Chris McKenna, founder of Protect Young Eyes (www.protectyoungeyes.com), told participants at the annual conference of the National Catholic Educational Association in New Orleans that the world has changed for children because digital technology has been designed slickly to grab kids’ attention and keep them hooked.

He said the ubiquity of online pornography and the sophisticated algorithms used by social media platforms to lure children and teens into inauthentic relationships with strangers and also encourage comparison envy have created unprecedented emotional challenges that can actually harm the brain.
“Please try not to start another conversation, ‘When I was a kid …’ because if TikTok existed when you were a kid, you would’ve been addicted, too,” said McKenna, a father of four.

Contrary to the common wisdom that kids are “resilient,” McKenna said that while children with developing brains are “incredibly adaptive,” the bottom line is that “trauma is trauma.”

“We live in a time, with digital doorways everywhere, where the opportunities for trauma to our young people are more prevalent than ever,” he said, noting that the digital pornography today is of a type far removed from the “2D” pornography of the 1970s.

While adolescents searching for their identity formerly found answers in family, friends and the church, McKenna said the digital world has multiplied places to turn for advice by a thousand.

“The brain operates according to a very simple principle: Whatever I feed my precious brain is what it learns to love, especially before age 16, and this is exactly when we give them all of their technology,” he said.

The technology of platforms such as YouTube – the most popular app with kids – TikTok, Snapchat and Instagram know the adolescent brain “full well.”

Snapchat does something very enticing to grab kids’ attention: A feature called “Snapstreak” provides additional rewards for keeping a daily chat going with another user.

McKenna said Snapchat developers have “figured out” that breaking the streak causes stress, and “if I’m a young person, I’m stressed out about losing that streak.” A hormone released inside the brain nudges the teen to release that stress by returning to the “safety” of Snapchat.

TikTok’s algorithm, McKenna said, “is like nothing else I have experienced on earth.” He said he found himself unconsciously intrigued by a video of a woman harvesting bees and he watched related videos for 90 minutes.

“Here’s how the dopamine system works inside TikTok – your feed studies you.
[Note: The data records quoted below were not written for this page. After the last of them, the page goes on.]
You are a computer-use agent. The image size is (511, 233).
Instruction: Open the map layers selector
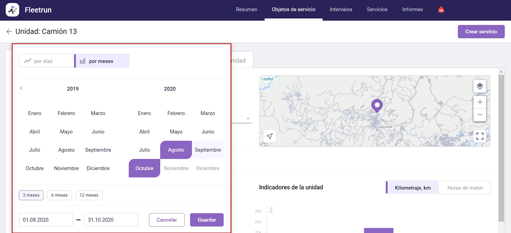tap(479, 86)
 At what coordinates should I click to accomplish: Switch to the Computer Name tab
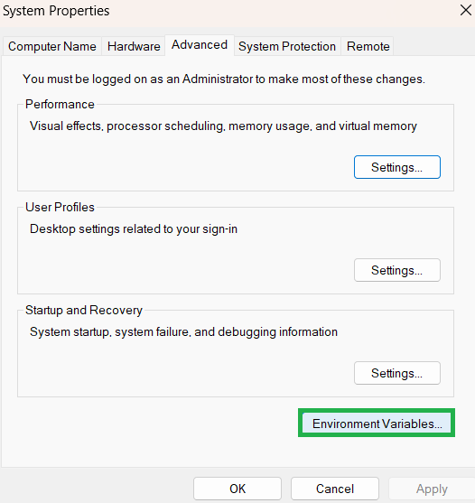(52, 47)
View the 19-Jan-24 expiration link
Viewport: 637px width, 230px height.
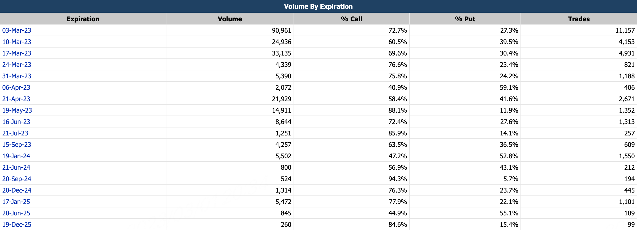[16, 156]
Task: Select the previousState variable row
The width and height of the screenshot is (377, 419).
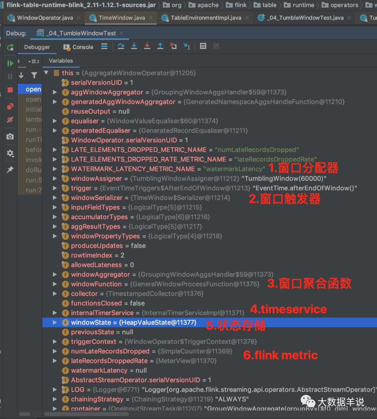Action: click(93, 332)
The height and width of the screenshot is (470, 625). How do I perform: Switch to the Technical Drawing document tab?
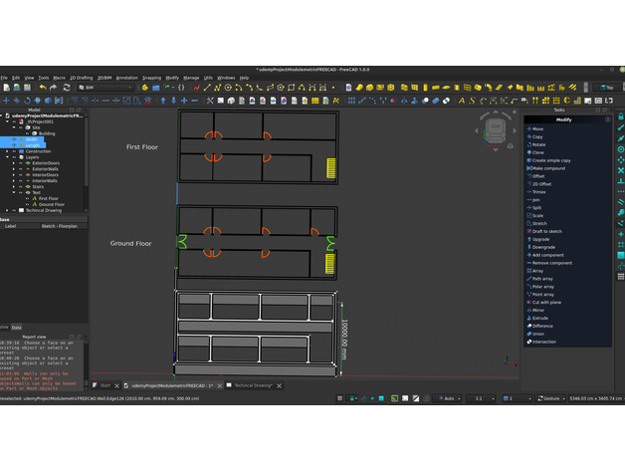(x=253, y=385)

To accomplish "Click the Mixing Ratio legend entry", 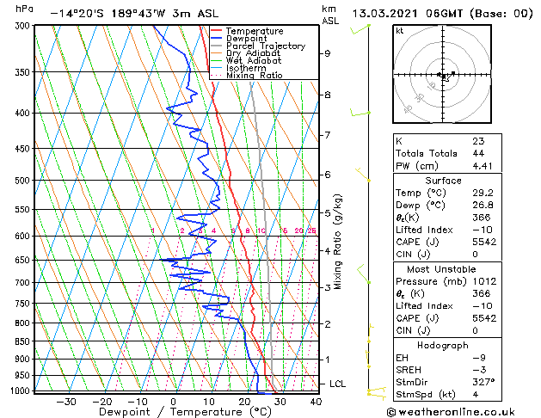I will (254, 76).
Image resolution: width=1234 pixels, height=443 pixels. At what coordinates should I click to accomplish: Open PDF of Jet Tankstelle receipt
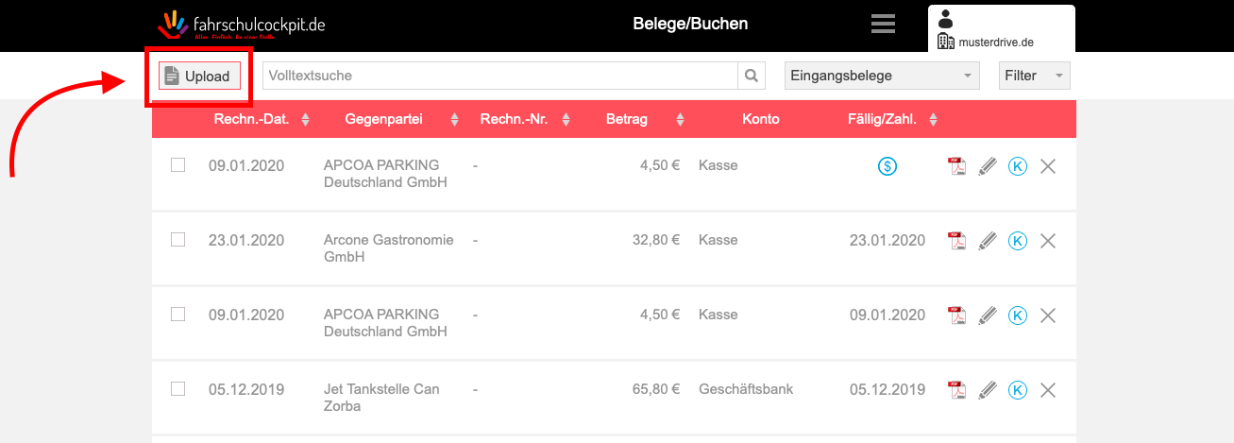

Every twitch is a signal to that algorithm, and then it starts to feed you the most addictive form of that content so that you scroll endlessly. Anything that’s long – especially sitting in a classroom – is boring.”

McKenna said a Facebook whistleblower offered information that its sister platform, Instagram, was known to be “toxic to teen girls” who post “perfect” selfies and then get little response.

McKenna said there are some teens for whom social media can actually be a benefit because they can engage with others who have similar challenges or disabilities. Thus, measuring the overall impact of social media remains “complicated,” he said.

One thing is certain: Gone are the days when some of the worst moments of teenage life in dealing with adversaries are gone and forgotten within a few hours.

“When I was growing up, there were safe places,” he said. “When I got off the bus, I was safe. They couldn’t get to me anymore. If something dramatic happened at the football game, by the time Monday rolled around, it kind of fizzled away.”

“All of the things that used to create a reset for trauma when we were growing up are all of the things that accelerate trauma today,” he continued. “When kids go home, it’s shared, all weekend long. All summer long it gets shared. Imagine a world where social comparison impacts your self-worth.”

One of McKenna’s remedies is to delay kids’ use of social media.

“It’s not ‘no tech’ – we don’t want kids to be bubble-wrapped – but it’s ‘slow tech,’” he said.

Finney is executive editor/general manager of the Clarion Herald, newspaper of the Archdiocese of New Orleans.